● **Task list**:
(a) In the issue thread about Ollama support, what address did nohzafk suggest putting in the extension options API URL?
(b) Reproduce everything in the issue thread about Ollama support from "After a few" down to "using the models.".

START Selected text

MichaelYuhe / ai-group-tabs

Organize and group your Chrome tabs with AI
MIT License
971 stars 85 forks source link

[feature request]: support for ollama self-hosted llm #35

Open skyf0cker opened 9 months ago

skyf0cker commented 9 months ago

After a few test, i found that using the open source model like mistral 7B can also do this job well. By support these self-hosted model, users don't need to worry about the networking issues related to connecting to OpenAI's network and the potential costs associated with using the models.

image image
nohzafk commented 9 months ago

I use LM Studio to start a local server with success, you can try to use http://localhost:11434 in the externsion options API URL.

skyf0cker commented 9 months ago

I use LM Studio to start a local server with success, you can try to use http://localhost:11434 in the externsion options API URL.

Only fill the api field with the local server addr and not change the model name? It looks like they are using the diffrent api path between openai and ollama. I don't think this can work but i will give it a try.

skyf0cker commented 9 months ago

I use LM Studio to start a local server with success, you can try to use http://localhost:11434 in the externsion options API URL.

it doesn't work. maybe because the LM studio you used have the same api path with openai?

nohzafk commented 9 months ago

It has something to do with the prompt format and openai api compatability, LM Studio can handle them. I don't have experience with ollama, so you might need to figure it out.

skyf0cker commented 9 months ago

It has something to do with the prompt format and openai api compatability, LM Studio can handle them. I don't have experience with ollama, so you might need to figure it out.

Yep, ollama using the different api path (you can check it out in its doc: https://github.com/jmorganca/ollama/blob/main/docs/api.md#generate-a-completion) or you can see it in my screenshot in the decscription of the issue. It looks like using the specific prompt for Mistral can have a more compelling performance, according to doc. However, I understand that all of these are achievable. If the support for Ollama is acknowledged at the product level, then I can make adjustments to the implementation details. As for the implementation itself, I can also dedicate some of my spare time to it.

example using mistral with recommand prompt template:

curl -s http://localhost:11434/api/generate -d '{
  "model": "mistral",
  "stream": false,
  "prompt":"<s>[INST] You are a url classifier, you based on the given url to classify the browser tab type as one of the following: Development, Utilities, Entertainment. Respond with only one single word (without any explaination or punctuation) from the given list. So for instance the following: https://github.com/skyf0cker/ai-group-tags will belong to: [/INST]Development</s>[INST]https://reddit.com[/INST]"

END Selected text
START Data provided

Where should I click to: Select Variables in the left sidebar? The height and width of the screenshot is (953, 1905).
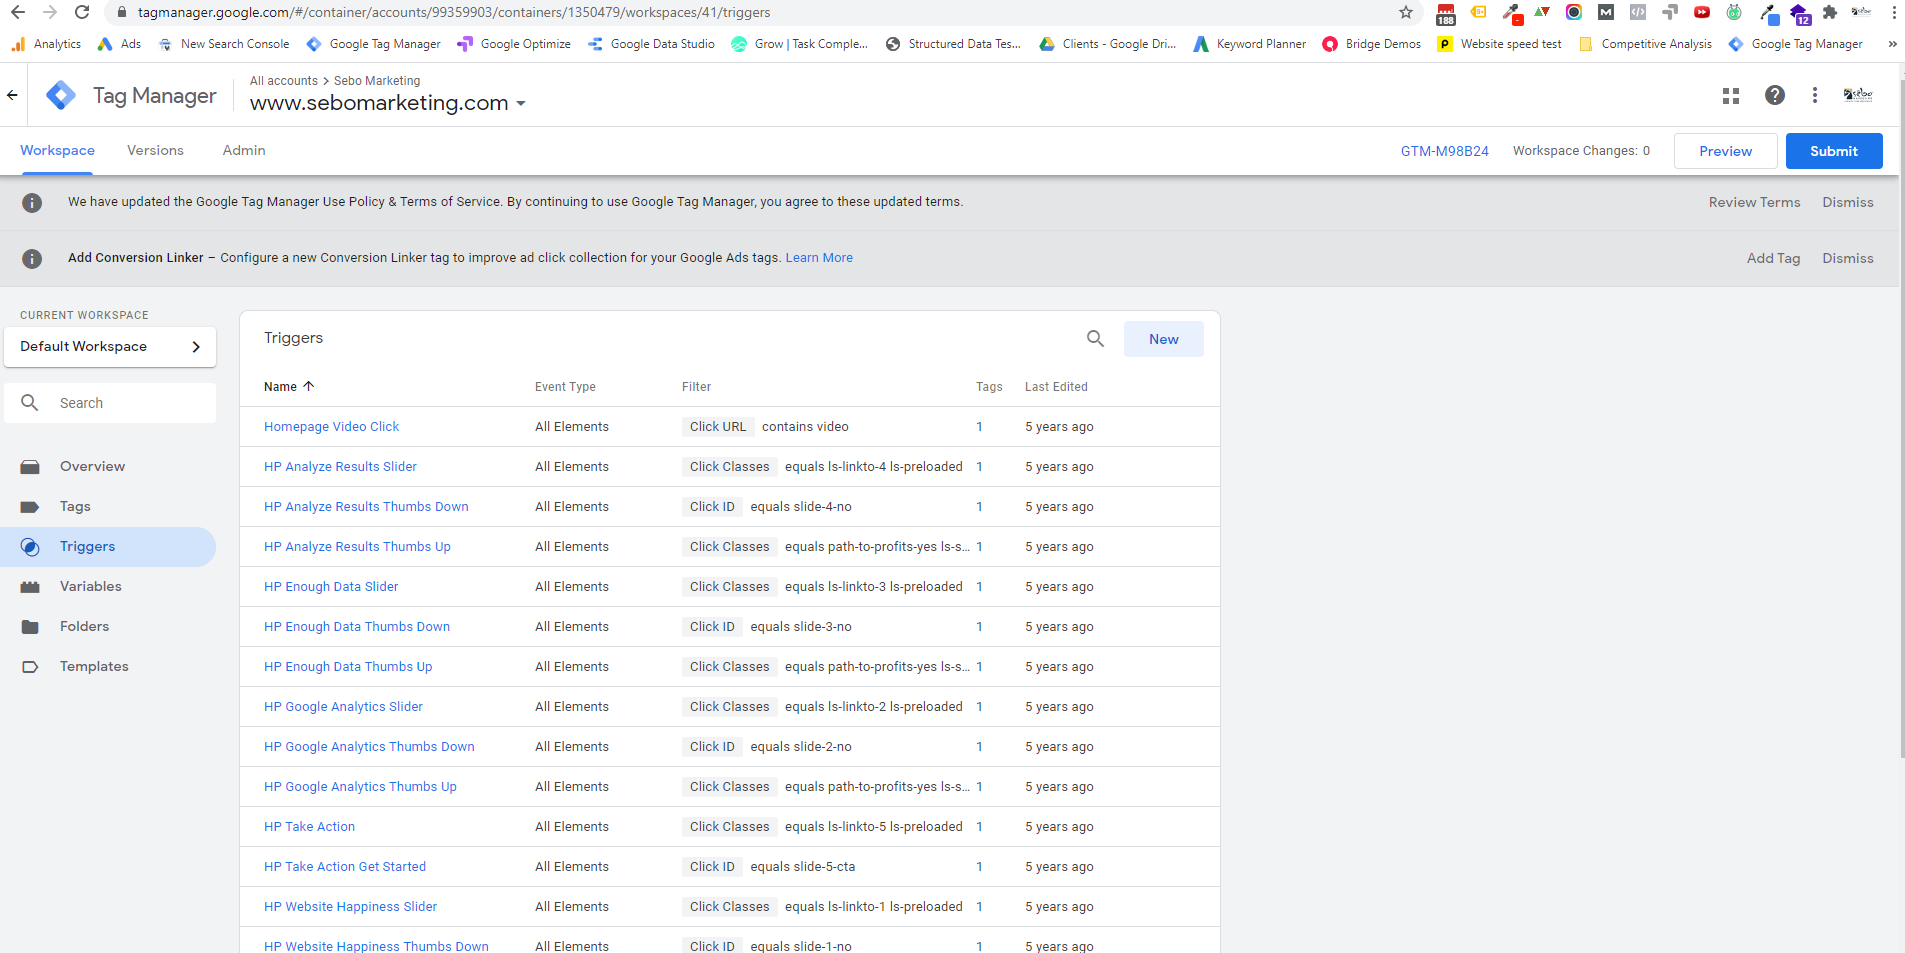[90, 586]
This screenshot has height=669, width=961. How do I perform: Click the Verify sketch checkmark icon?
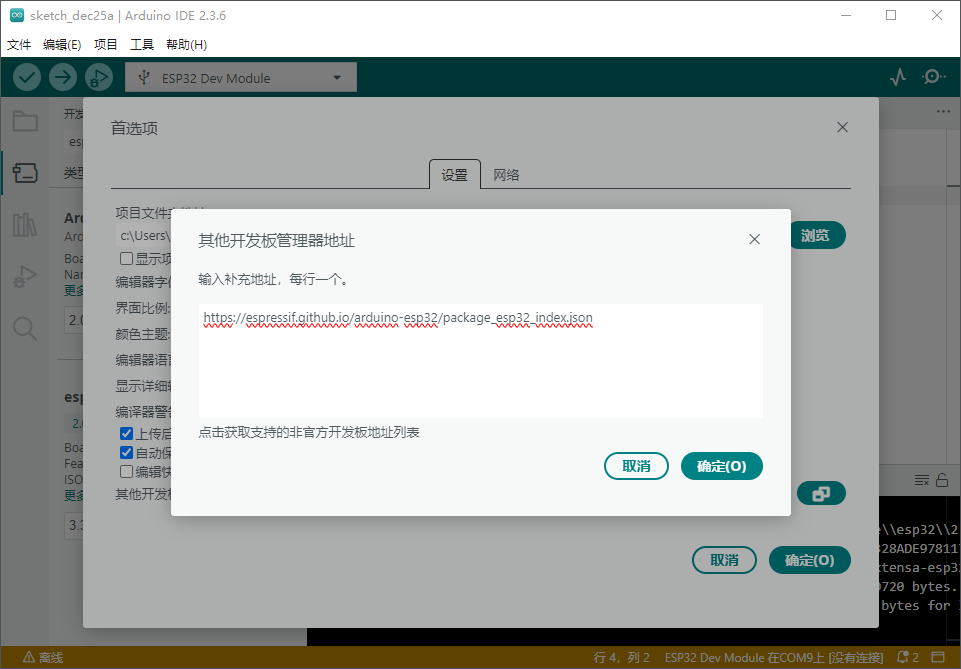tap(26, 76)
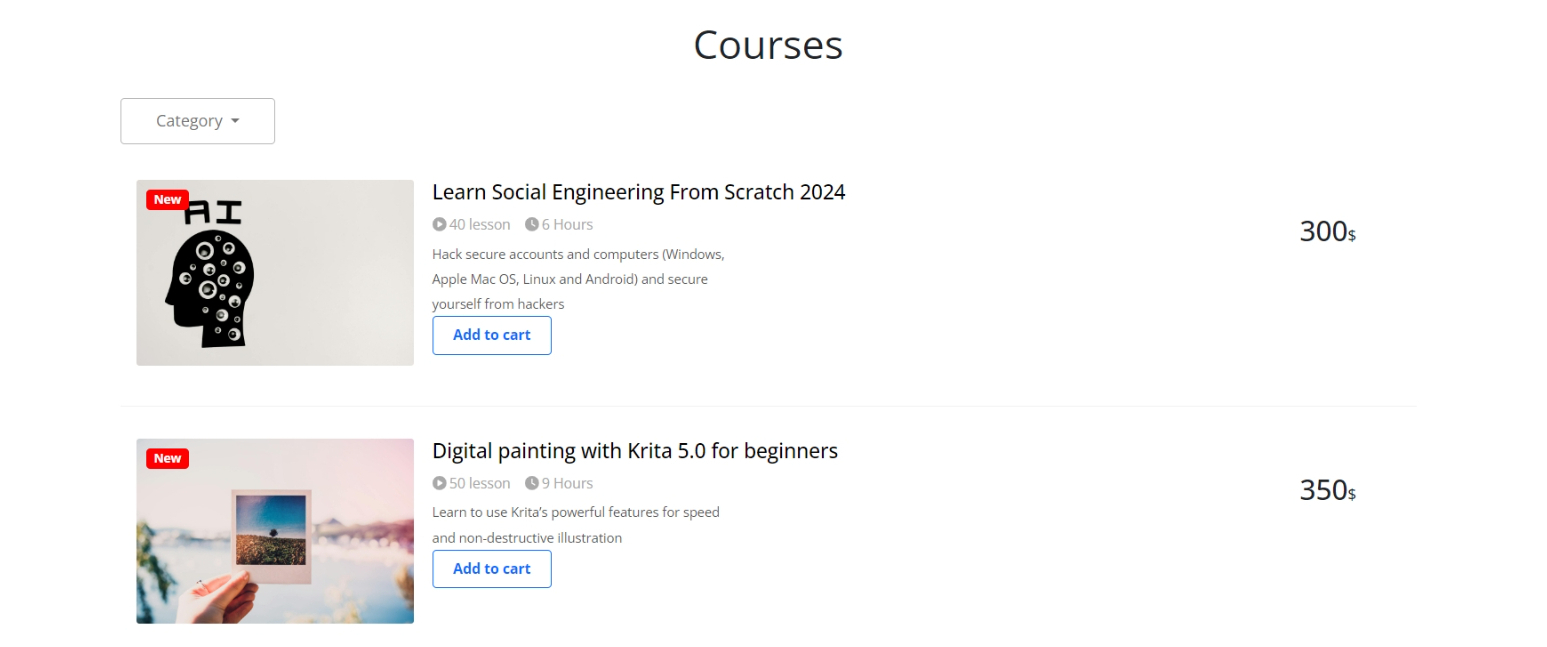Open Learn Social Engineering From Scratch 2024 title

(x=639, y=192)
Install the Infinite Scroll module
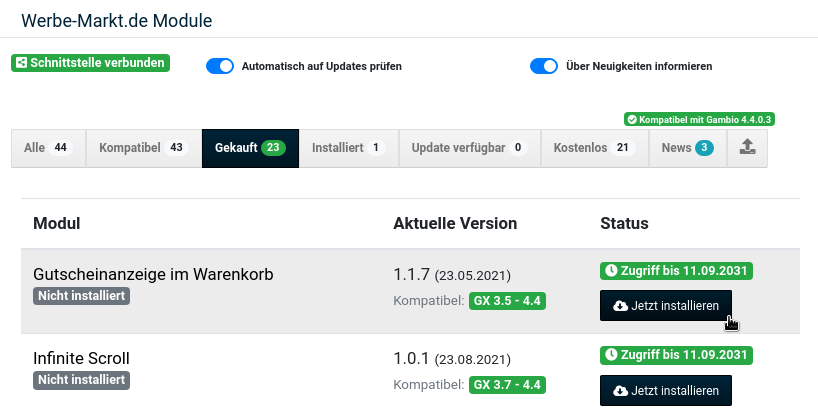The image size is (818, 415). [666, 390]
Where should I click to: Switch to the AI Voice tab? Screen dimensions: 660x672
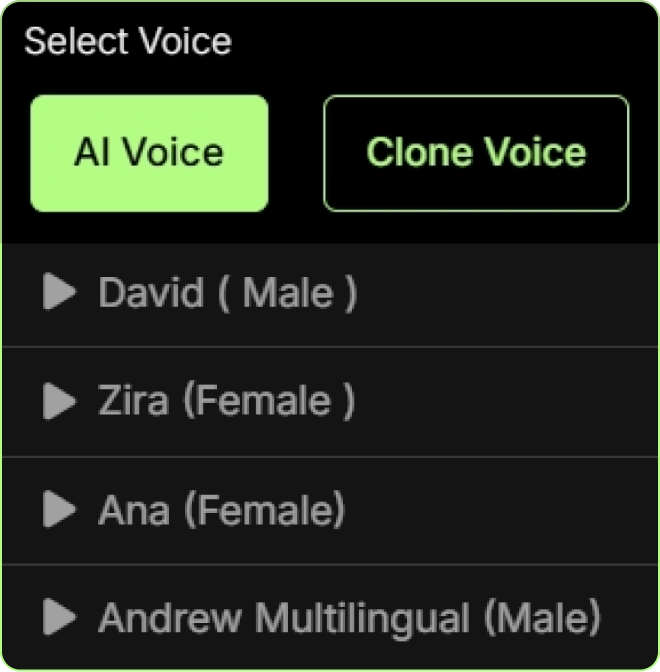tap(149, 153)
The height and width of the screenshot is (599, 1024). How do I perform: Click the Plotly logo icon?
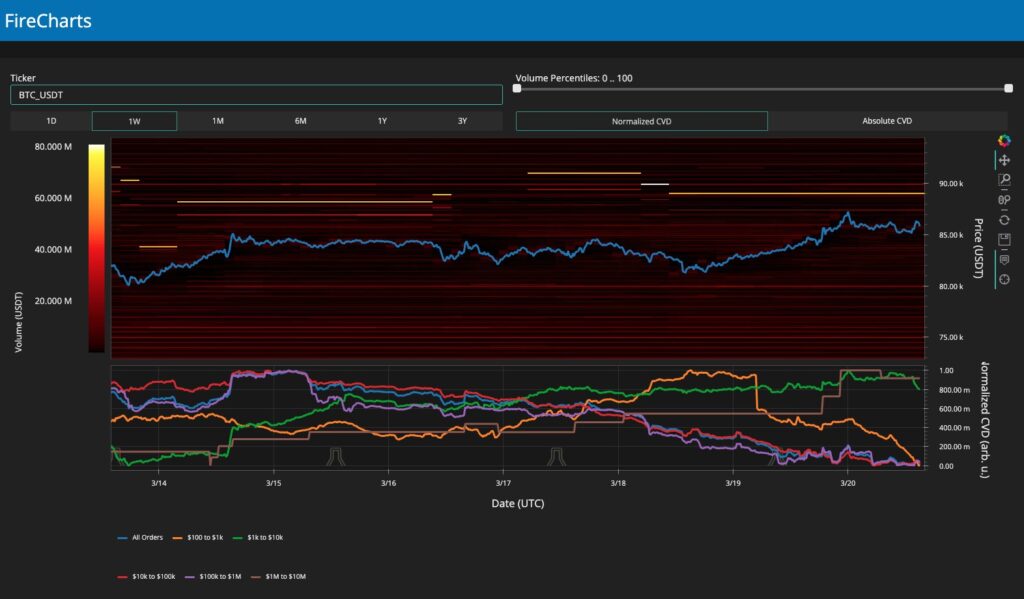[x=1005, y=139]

END Data provided

● **List of answers**:
(a) http://localhost:11434

(b)
After a few test, i found that using the open source model like mistral 7B can also do this job well. By support these self-hosted model, users don't need to worry about the networking issues related to connecting to OpenAI's network and the potential costs associated with using the models.